You speak of scouting at lower levels, Rednapp has already started to do this in January with the signings of Yun Suk and the defender from Portsmouth. I'm sure we will continue to do this in future.
Concentrate of developing this talent? Isn't the purchase of Warren Farm and 200 million for a new academy doing just that??
Sign players of experience. Well I agree with you there to some degree, but haven't we been doing that already? Derry, Hill, Zamora, Park, Johnson. The only problem there is you need a crystal ball to know whether they will stay fit. As we've seen this policy can backfire on you and as with Derry and Hill, they show that experience and professionalism counts for a lot in the championship, but as we've also seen that doesn't really count as much in the Premiership. While I wish both players were younger, both have been found wanting in the Prem. But with the rest of the team failing so miserably they have still managed to come out on top despite their failings the past two season.

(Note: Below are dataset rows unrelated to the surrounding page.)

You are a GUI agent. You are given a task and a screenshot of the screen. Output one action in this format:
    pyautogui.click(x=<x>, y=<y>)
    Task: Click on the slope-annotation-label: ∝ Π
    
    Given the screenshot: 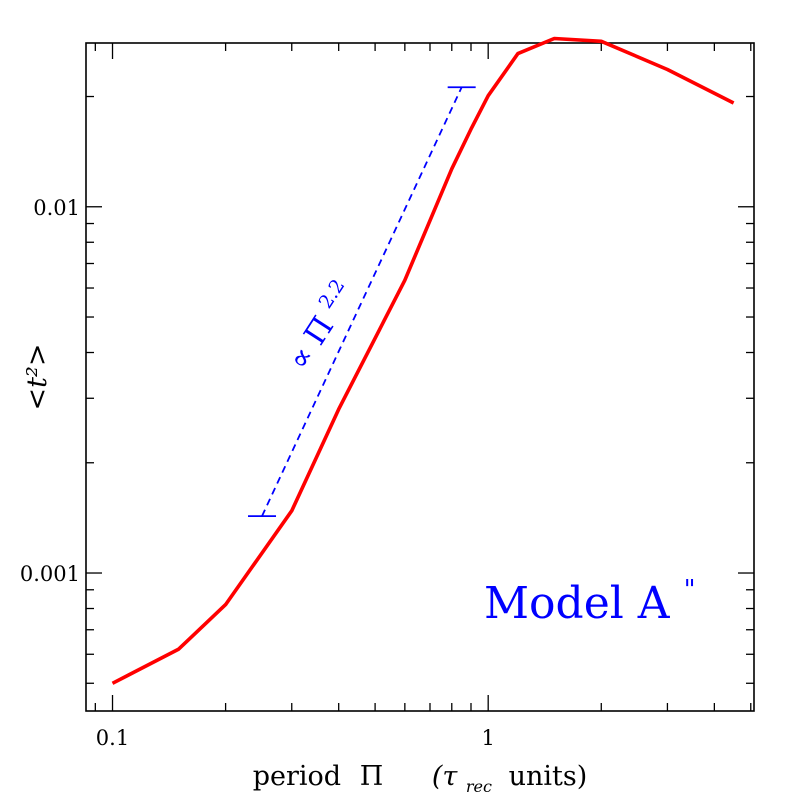 What is the action you would take?
    pyautogui.click(x=311, y=343)
    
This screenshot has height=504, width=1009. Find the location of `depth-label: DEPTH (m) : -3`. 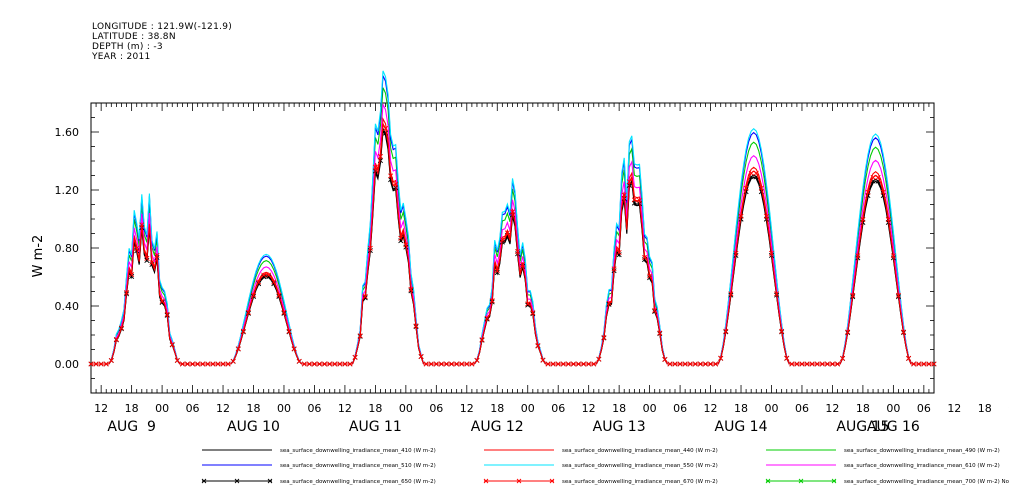

depth-label: DEPTH (m) : -3 is located at coordinates (128, 47).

So I understand your sentiments, but if we didn't have owners trying to increase the clubs size and standing, then we'd have to accept our demise and ply our football in league 1 or 2. The time to expand was in the past when we were breaking even, but it didn't happen. So we either have to accept some debt in order to move forward or we will have to go backwards in order to survive.
I think it is stupidly unfair to blame Fernandes for all the clubs current problems. Yes he's been naive in backing Hughes all the way, and then seemingly making the same mistakes by backing Rednapp with even more money, but all of Rednapps signings have been a success with the exception of the unfit Samba.
But the clubs problems were there before Fernandes bought the club. But how many clubs get promoted to the Premiership in such a bad state as our club was? We had no academy, no scouts, no training ground of our own, an owner and chairman who had dictated our transfer policy and made team decisions, so many managers in 3 seasons that I've lost count, and yet still get promoted to the most competitive league in the world. We didn't deserve to be promoted and we certainly weren't ready. But how many clubs gain promotion only for their owners to want to sell, refuse to sell in a timely fashion to one of the worlds richest men who was waiting to buy the club, and then sell 3 weeks into the start of the new season?
So while Fernandes did buy in to all this, his only error was to try and keep us up, but the damage was already there. But as he's had to learn, so must the fans, do we either do it the right way which could take several years and managers, or do we try to make the best of what we've got and get back up, having learned a few lessons along the way?
I'm sorry to say, you'll never see those days again.
Every player you mention was signed either pre or early premier league years. Before the big money and the even bigger greed! Before extortionate agent fee's and when a contract meant something to both parties.
Look at the cost of British "talent" today (examples Jordan Rhodes & Danny Graham) and best practice becomes outdated. Because for every Darren Peacock that signed, there were more of the Andy TIlson's. Ironically, and emphasising this point quite well, Tilson cost the greater transfer fee and both signed the same day. So whilst it's easy to look back at the 'good ol' days' with fondness, it's also easy to forget the failings of the time.
You are right however, to point to the similarities between today and the Chris Wright era. Although, I think it more to do with the naivety of the Chairmen than anything else. Both owners were eager to please and both got taken for a ride. It'll be interesting now to see where the similarities end because I can't see Mr Fernandes looking for the exit now the goings got tough?!?